Can this knowledge of the structures of the three fractions help to better understand their function in the applications of gum arabic, of which there are now so many?
Relationships between structure and function and consequences on the functional properties of gum arabic
Firstly, the abnormally low viscosity of gum arabic should be linked to the small size (D = 20 nm) and the very low density of the main fraction (AG) (d = 1.007) and the AGP fraction (d = 1.005). The dimensions of the gum arabic fractions testify to the very thin configuration (e < 2 nm) of macromolecules with a high molecular mass. These very low thicknesses are certainly the cause of the very strong adhesive capabilities of gum arabic, both on solid surfaces (e.g. paper) and liquids (e.g. in the case of emulsified drinks). On the other hand, the adhesive capabilities of gum would not appear to be related to the majority AG fraction because of its strongly hydrophilic polysaccharide chemical nature. The adhesive properties of gum arabic seem to be contained in the other two minor fractions, AGP and GP. In particular, the protein part contained in AGP and GP, which is hydrophobic and amphiphilic, could make these fractions more efficient in terms of adsorption at solid and liquid interfaces. Because polysaccharide part forms a highly hydrophilic external layer, its function would be much more involved in colloidal stabilisation by steric repulsion.
Figure 1: Acacia gum exudate
Figure 2: Hypothetical structure of arabinogalactan-protein (AGP) obtained from gum arabic.
Figure 3: Low-resolution 3D structure of arabinogalactan (AG) obtained from gum arabic and the associated snapshots from transmission electron microscopy (a, a1, a2), transmission cryo-electron microscopy (b, b1, b2, b3) and atomic force microscopy (c).

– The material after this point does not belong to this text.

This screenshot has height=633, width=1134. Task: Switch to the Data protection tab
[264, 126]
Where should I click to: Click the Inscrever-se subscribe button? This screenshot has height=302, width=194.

Figure 4: Theoretical adjustment of the diffusion function of arabinogalactan-protein from gum arabic by a triaxial ellipsoid (left) and a snapshot from high-resolution transmission electron microscopy (scale 5 nm) showing a wattle blossom model-type internal structure with a linear chain to which sugar blocks are connected.
Figure 5: High-resolution structural details obtained by transmission electron microscopy of ring-shaped sub-units forming the glycoprotein of gum arabic.
References:
(1) D. Renard, L. Lavenant, M-C. Ralet, C. Sanchez (2006) Biomacromolecules 7, 2637-2649.
(2) H. Hayashi (2002) Enhancement method of gum arabic under the atmosphere of 30-100% of relative humidity at over 40 °C. Patent Japan 2002 130212; PCT-JP02/08144; WO 03/093324A1; US 2005/0158440.
(3) C. Sanchez, A. Lapp, C. Schmitt, C. Gaillard, E. Kolodziejczyk, D. Renard (2008). Biophysical Journal 94, 629-639.
(4) D. Renard, C. Garnier, A. Lapp, C. Schmitt, C. Sanchez (2012). Carbohydrate Polymers 90, 322-332.
(5) D. Renard, C. Garnier, A. Lapp, C. Schmitt, C. Sanchez (2013). Carbohydrate Polymers 97, 864-867.